(Circulation. 2002;106:e54.)
© 2002 American Heart Association, Inc.
Correspondence |
Division of Medicine for the Elderly, Glenfield Hospital, Leicester, UK
Division of Medical Physics, Leicester Royal Infirmary, Leicester, UK
To the Editor:
We welcome the confirmation by Lagi et al1 of our finding that progressive hypocapnia occurs during tilt-induced presyncope in patients with recurrent vasovagal syncope (VVS).2 In a larger series of patients and control subjects, we also demonstrated that similar changes occur in normal subjects (with no previous history of syncope) who undergo tilt-induced VVS.2
There is little doubt that cerebral autoregulation fails to preserve cerebral blood flow during presyncope,3 but the conclusion that this is due to cerebral vasoconstriction, paradoxical or not, is controversial and does not reflect the complexity of events that take place before VVS. This conclusion is based predominantly on the consistent, undisputed reports1,2 of a markedly rising pulsatility index before syncope, but such a conclusion ignores at least 3 important points.

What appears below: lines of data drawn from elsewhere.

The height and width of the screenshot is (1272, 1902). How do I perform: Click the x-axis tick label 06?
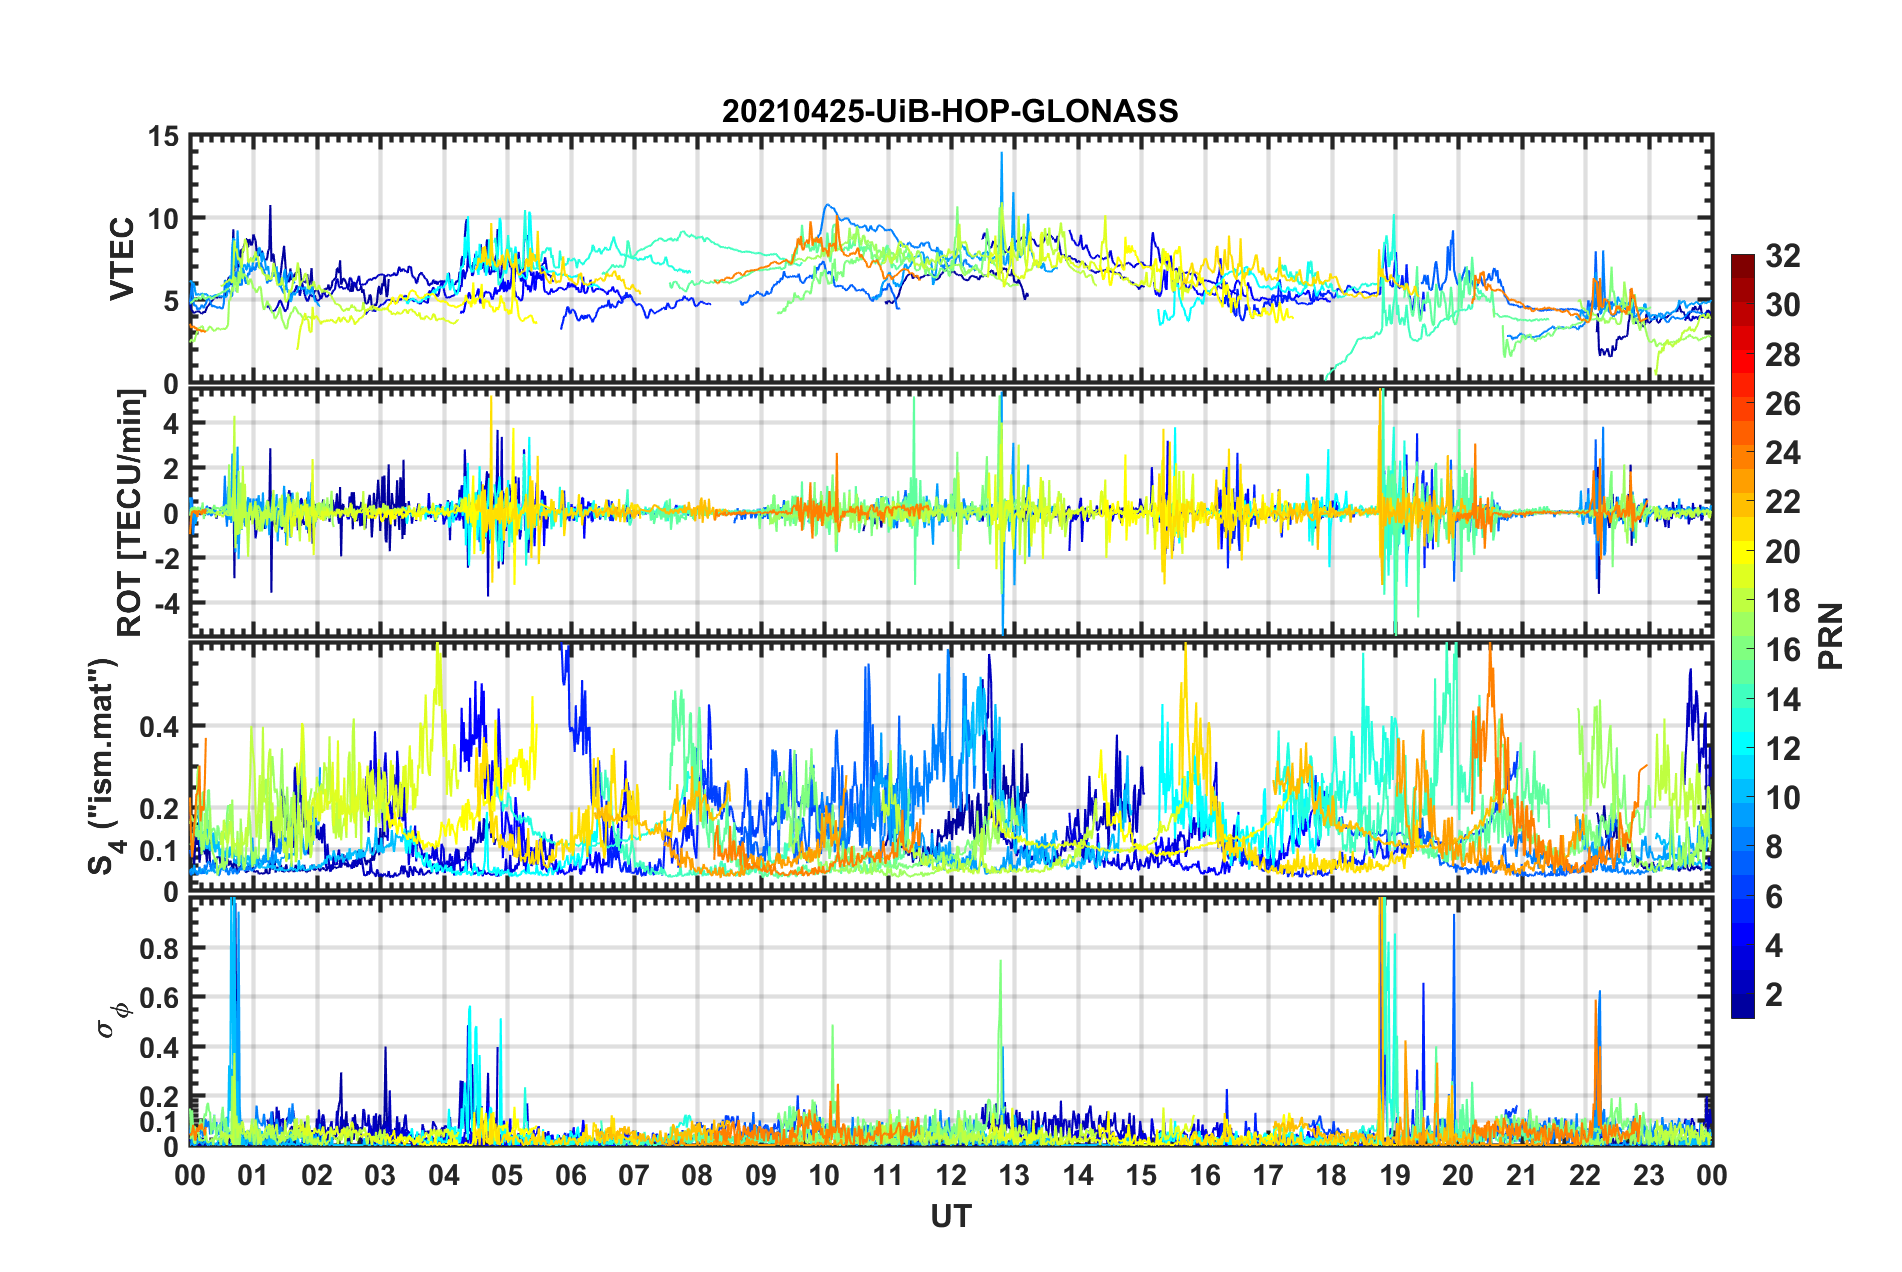[570, 1175]
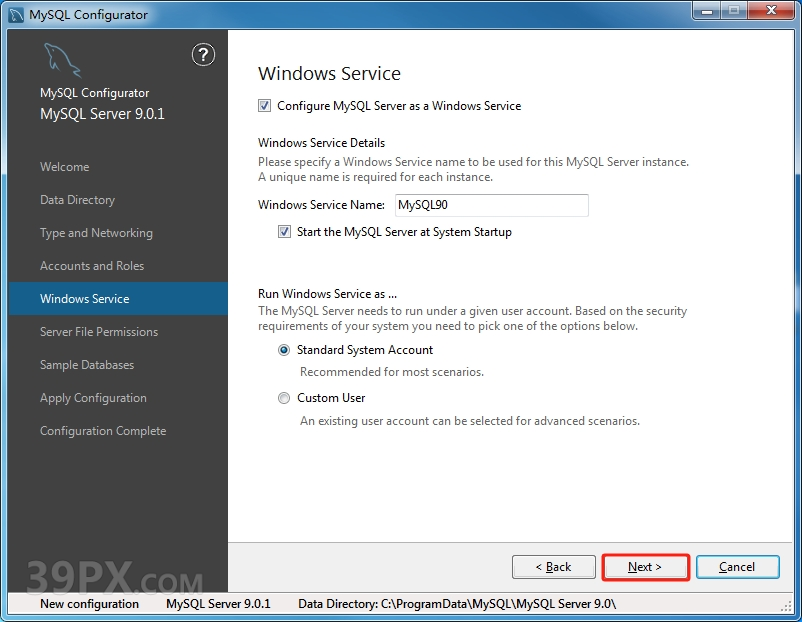Click the Windows Service Name field

click(x=490, y=205)
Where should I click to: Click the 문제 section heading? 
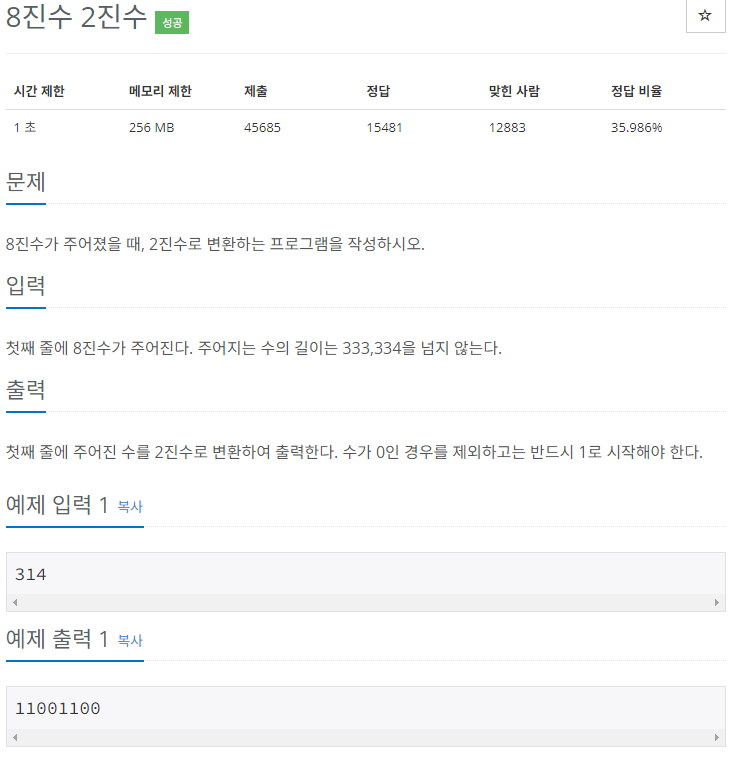coord(26,182)
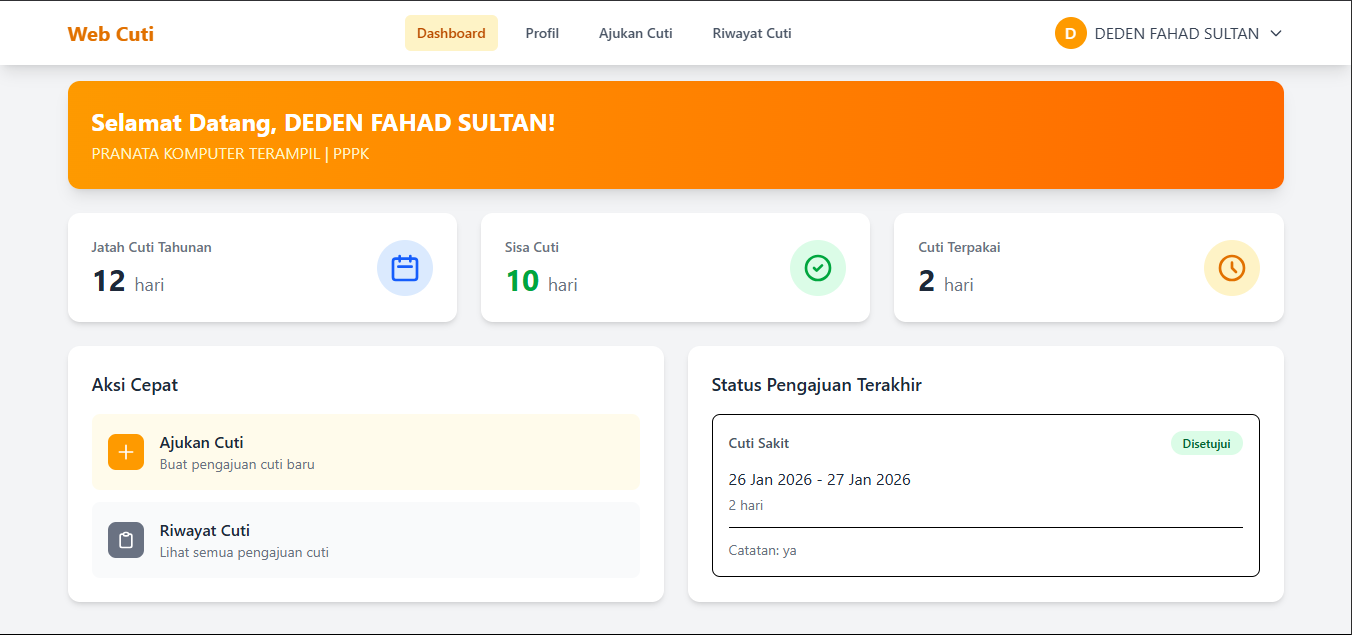Viewport: 1352px width, 635px height.
Task: Click the Riwayat Cuti quick action button
Action: [365, 540]
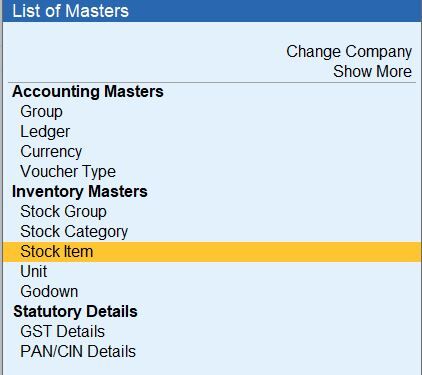Click the List of Masters title bar
The width and height of the screenshot is (422, 375).
pos(212,11)
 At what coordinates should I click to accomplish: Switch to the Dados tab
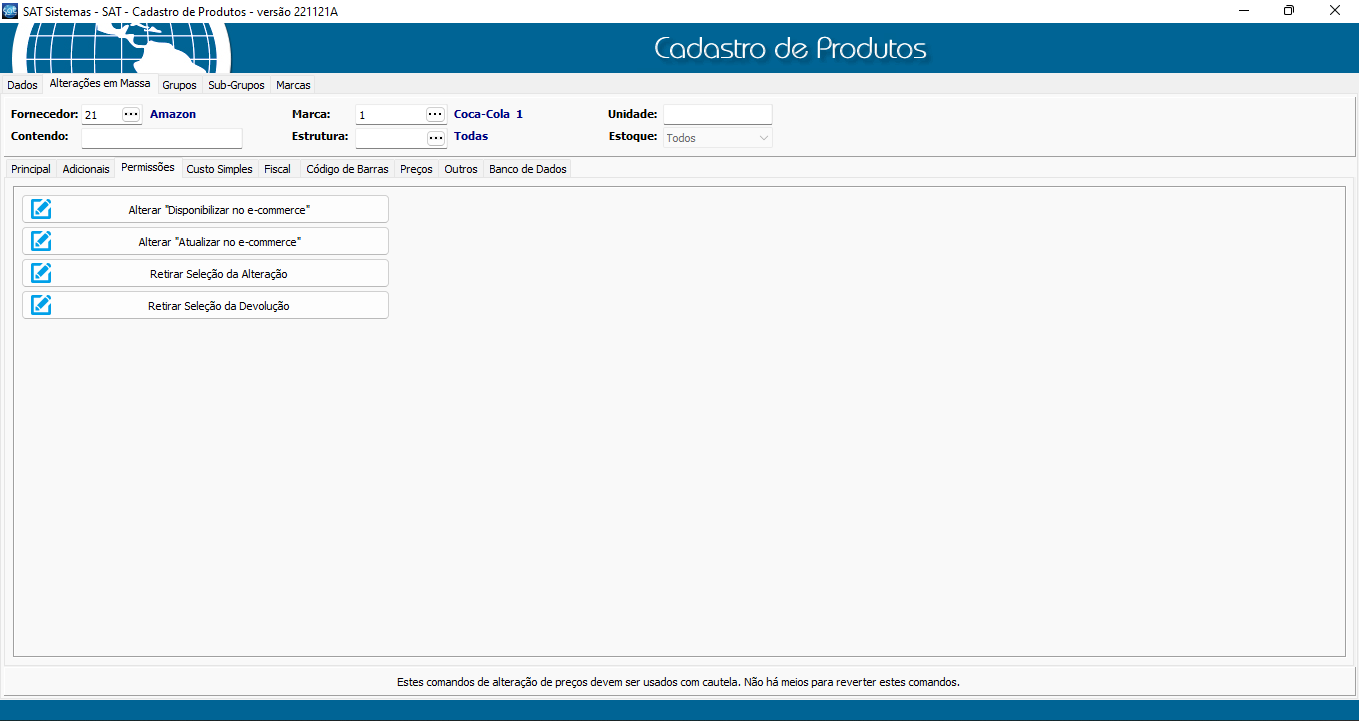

(1) Pulsatility index is an unreliable index of cerebrovascular resistance because it does not take systemic blood pressure or cerebrovascular critical closing pressure into account.2,4,5 Changes in pulsatility index during presyncope may even, in fact, be inversely related to changes in cerebrovascular resistance.2
(2) Other, probably more reliable, indices of cerebrovascular resistance, such as classical cerebrovascular resistance (arterial blood pressure/cerebral blood flow velocity) and resistance-area product,2 consistently show declines in cerebrovascular resistance during presyncope, suggesting that cerebral vasodilatation is taking place.2
(3) The relative preservation of systolic cerebral blood flow velocity during presyncope despite markedly impaired diastolic flow has been consistently demonstrated by most groups, including Lagi et al.1,2 Maintenance of systolic flow, especially in the face of precipitously falling systemic blood pressure, is inconsistent with the hypothesis of simple cerebral vasoconstriction and supports the hypothesis of active vasodilatation. The dilemma as to why diastolic flow is impaired if cerebral vasodilatation is taking place has been potentially answered by our demonstration of rising cerebrovascular critical closing pressure during presyncope,2 possibly due to the progressive hypocapnia demonstrated by Lagi and us.1,2
In conclusion, we agree with Lagi et al that hyperventilation-induced hypocapnia forms an important part of the extremely complex pathophysiology of VVS. We believe, however, that hypocapnia contributes to the impairment of cerebral autoregulation during presyncope not through simple cerebral vasoconstriction, but by elevating cerebrovascular critical closing pressure and selectively impairing diastolic cerebral blood flow, thereby counteracting the effects of active cerebral vasodilatation.2
References
1. Lagi A, Cencetti S, Corsoni V, et al. Cerebral vasoconstriction in vasovagal syncope: any link with symptoms? A transcranial Doppler study. Circulation. 2001; 104: 26942698.
2. Carey BJ, Eames PJ, Panerai RB, et al. Carbon dioxide, critical closing pressure and cerebral haemodynamics prior to vasovagal syncope in humans. Clin Sci. 2001; 101: 351358.[Medline] [Order article via Infotrieve]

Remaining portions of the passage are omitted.